For two seasons, Da’Quan Samuel provided the most entertaining sideshow at Durham Bulls games, jabbing his hands in the air, swinging his hips like a hula-hoop king and howling into the stands with his gravel-throated yawp.
“PeaNUTS!” he would holler, sounding like a Brooklyn newsie, or better yet one of the surly vendors stalking Ebbetts Field in 1934. “THREE DOLLARS!”
He became the Peanut Guy, so popular that fans craved his autograph and kids posed for pictures. Videos of his dancing antics made their way onto YouTube, and often, when he yelled his signature line, an entire section of fans would holler back, “PeaNUTS!”
But the stands are quiet now, and Bulls fans must content themselves with the YMCA dance and the giant Crash Davis and Nuke LaLoosh puppets. Or the actual game.
The Peanut Guy got fired.
“I was having a really fun time,” said Samuel, 22, meeting me Tuesday at The Streets at Southpoint mall. “I feel like if I can be myself in this place, I can make people – I don’t want to say change their personality, because that would sound weird – but have something they can hold on to.”
Most of the reasons for Samuel getting the ax boil down to private personnel issues the Bulls can’t and won’t discuss in this column, though club leaders said it was a tough call they knew fans would protest. But the one explanation the Bulls could discuss deserves some public debate. It seems that in the mind of the team’s most avid spectators, the season-ticket holders who don’t spend entire innings in the beer line, the Peanut Guy’s shtick ran a tad over the top.
“When you come to one, two or three games, you’re going to love Da’Quan,” said Bulls’ General Manager Mike Birling. “When you’re a season-ticket holder, hearing that every day, you’re going to have complaints.”
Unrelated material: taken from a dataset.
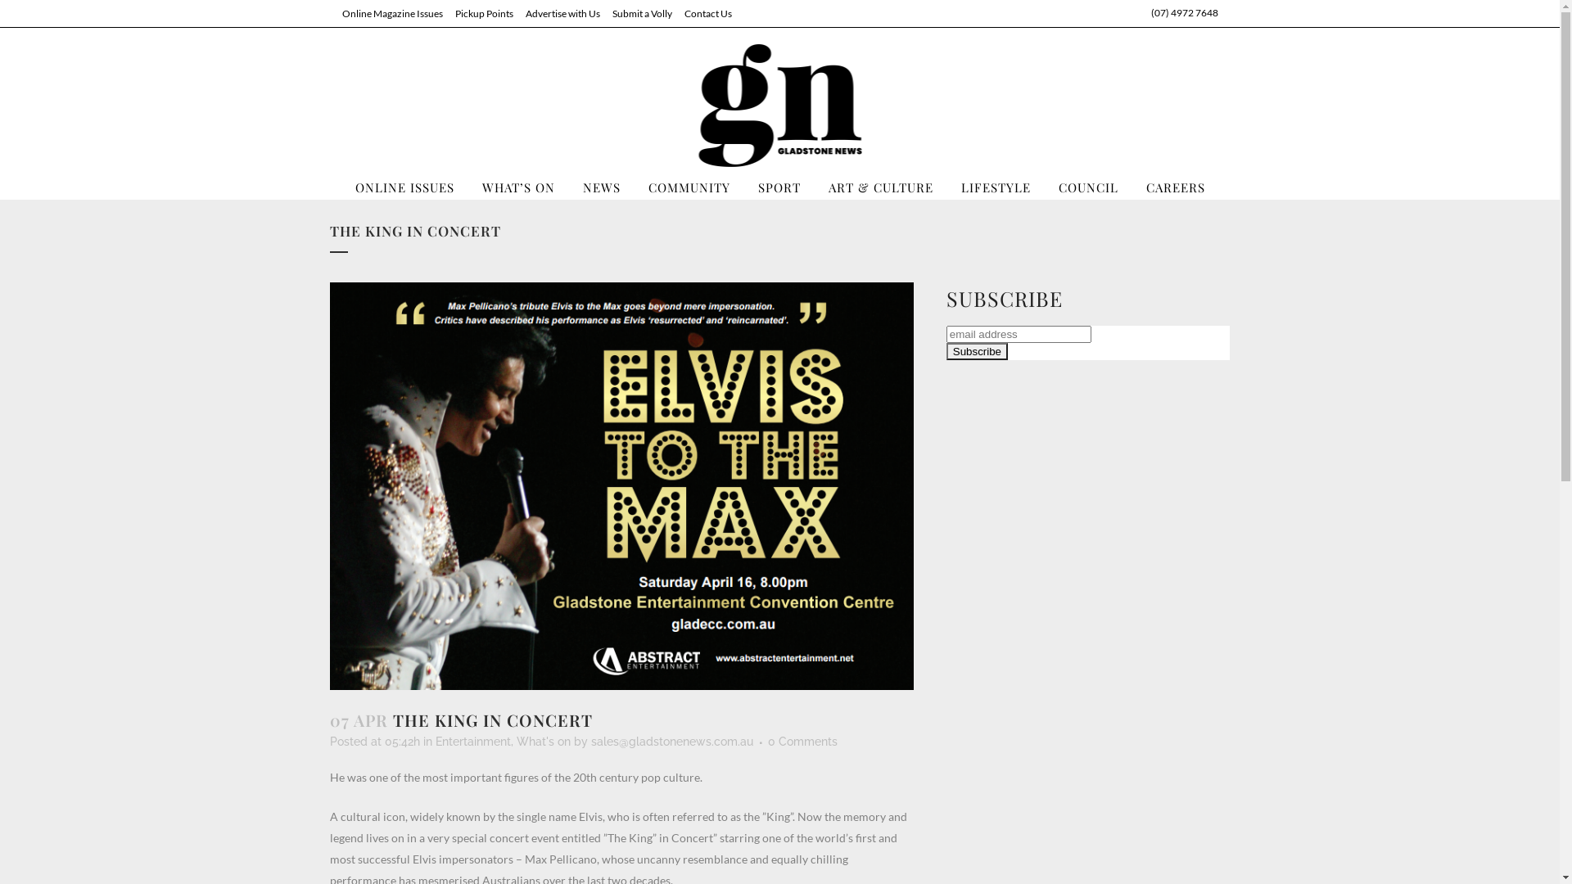 Image resolution: width=1572 pixels, height=884 pixels. Describe the element at coordinates (441, 13) in the screenshot. I see `'Pickup Points'` at that location.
As a longtime fan of minor league baseball, I cut my spectating teeth with the Cape Fear Crocs in Fayetteville, where we sat on aluminum bleachers behind a chain-link fence and cheered for Milton Bradley – not because we knew he’d play in the big leagues one day, but because he shared his name with the board game company that made Candyland. The Crocs offered dollar-beer night every Thursday, and the striving of the Fayetteville Nine acted more as background noise than the main attraction.
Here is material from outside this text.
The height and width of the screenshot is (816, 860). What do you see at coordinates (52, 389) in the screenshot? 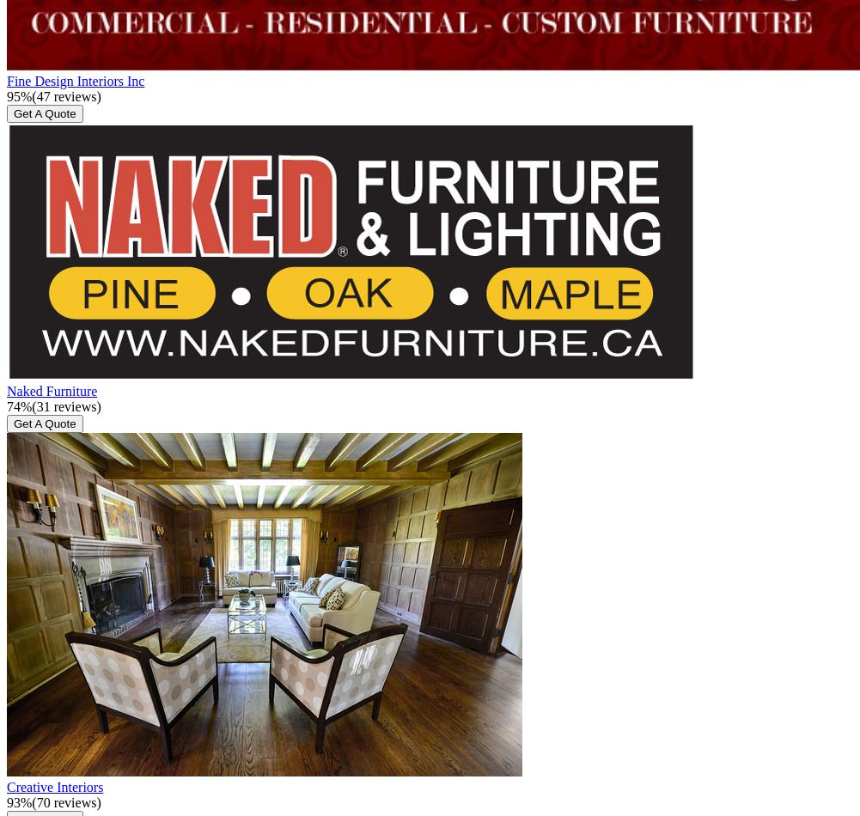
I see `'Naked Furniture'` at bounding box center [52, 389].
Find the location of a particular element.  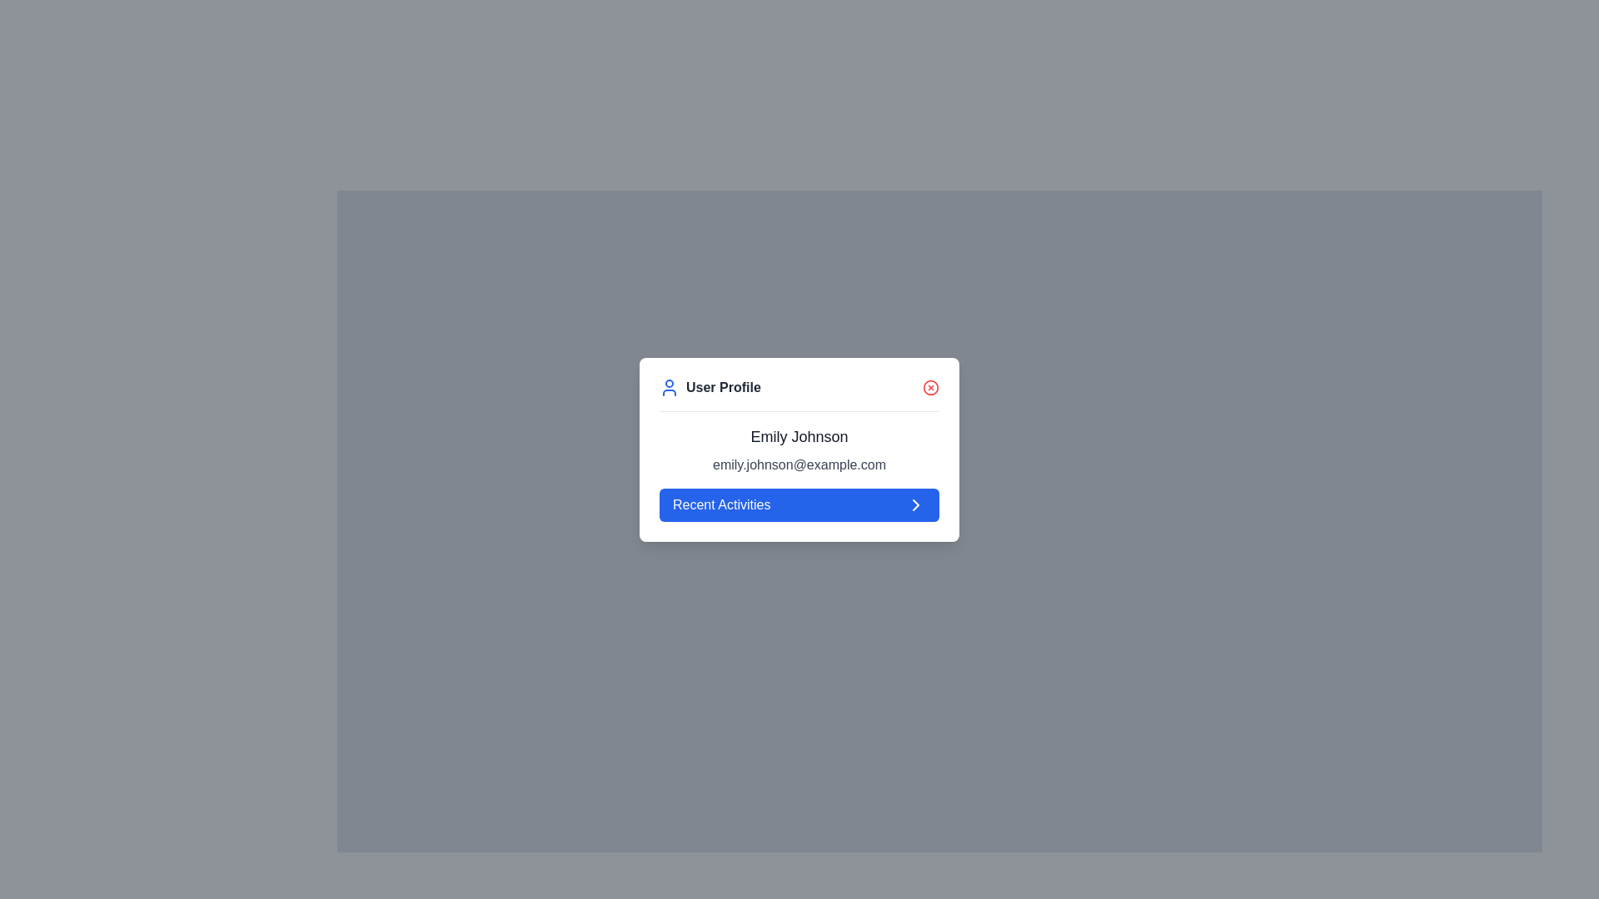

But Durham draws attendees who actually keep score in their programs and pay attention to the action on the field even, when the giant Bull on the left field wall isn’t spouting smoke out of its nostrils. Samuel got warned, Birling said, that he was becoming an unwelcome distraction.
“They’re trying to concentrate,” Birling said. “There were times when the National Anthem was playing and he’d be yelling ‘PeaNUTS!”
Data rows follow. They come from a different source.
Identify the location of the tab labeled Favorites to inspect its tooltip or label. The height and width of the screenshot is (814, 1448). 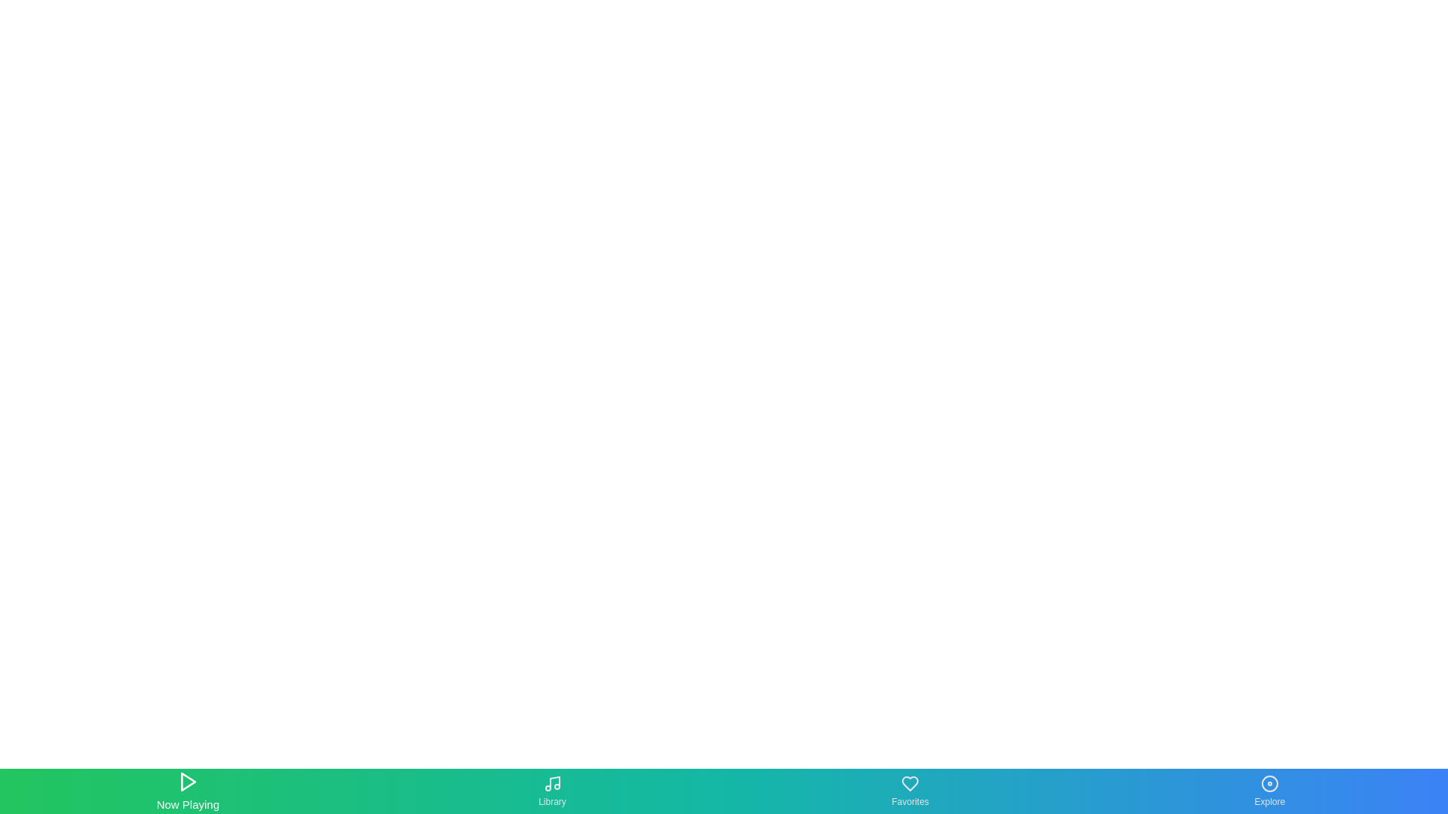
(910, 790).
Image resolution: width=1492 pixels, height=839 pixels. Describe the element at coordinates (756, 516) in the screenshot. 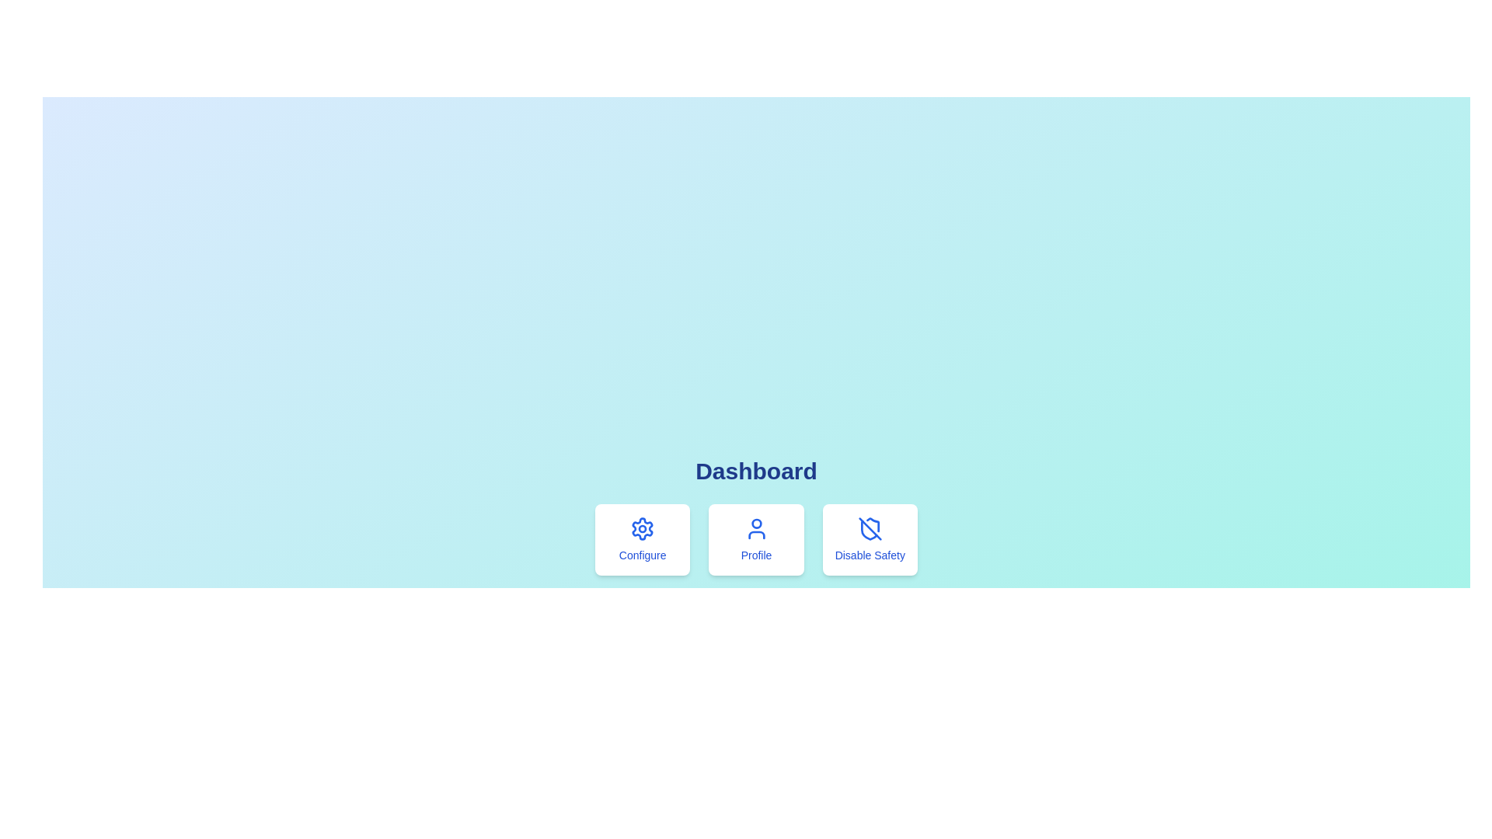

I see `the profile configuration button located under the 'Dashboard' title` at that location.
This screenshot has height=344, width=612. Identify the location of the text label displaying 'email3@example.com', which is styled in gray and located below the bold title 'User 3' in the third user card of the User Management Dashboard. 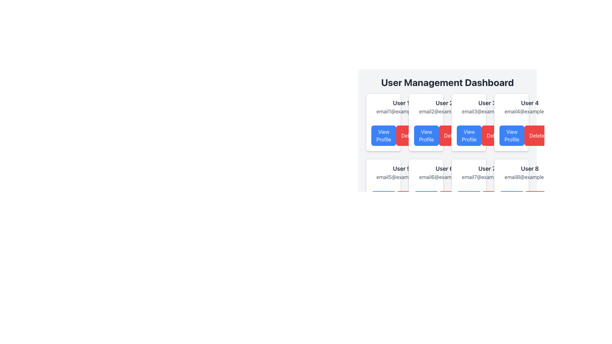
(487, 111).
I don’t know Samuel well, but he comes off as a nice guy. He told me he grew up in the Bull City and used to be on the dance team at Durham Tech. “My personality is like being fun and full of life,” he said. “I’m like a loveable type of person. Energetic.”
The Bulls knew they’d take high heat letting Samuel go. Since learning of the dismissal, Peanut Guy fans have wailed and gnashed their teeth in protest, lamenting the loss of such a colorful almost-mascot – a figure who ranks, in my mind, up there with Wool E. Bull.
“The vendors are a big part of the Bulls fan experience,” said Durham dad Dan Niblock, “and among the vendors, the Peanut Man is a standout. His simple call to arms (“PeaNUTS!”) is unmistakable and unforgettable. He has a smile for everyone. Kids love him. Parents love him. He’s the biggest thing to hit peanuts since Jimmy Carter.”
And one from Stephan Crum on Twitter: “My new alarm clock sound ... Durham Bulls peanut guy!”
Wherever you come down on the Peanut Guy, there’s no doubt he put his heart into his act, and it made a lot of people pay attention to a sport that – let’s just admit it – can move a little slow. Samuel is trying to get a job with a telecommunications firm, and I wish him luck, but he clearly has skills that would lie dormant there.
I don’t want to second-guess the team’s decision, but still it’s sad. The peanuts will never taste as good.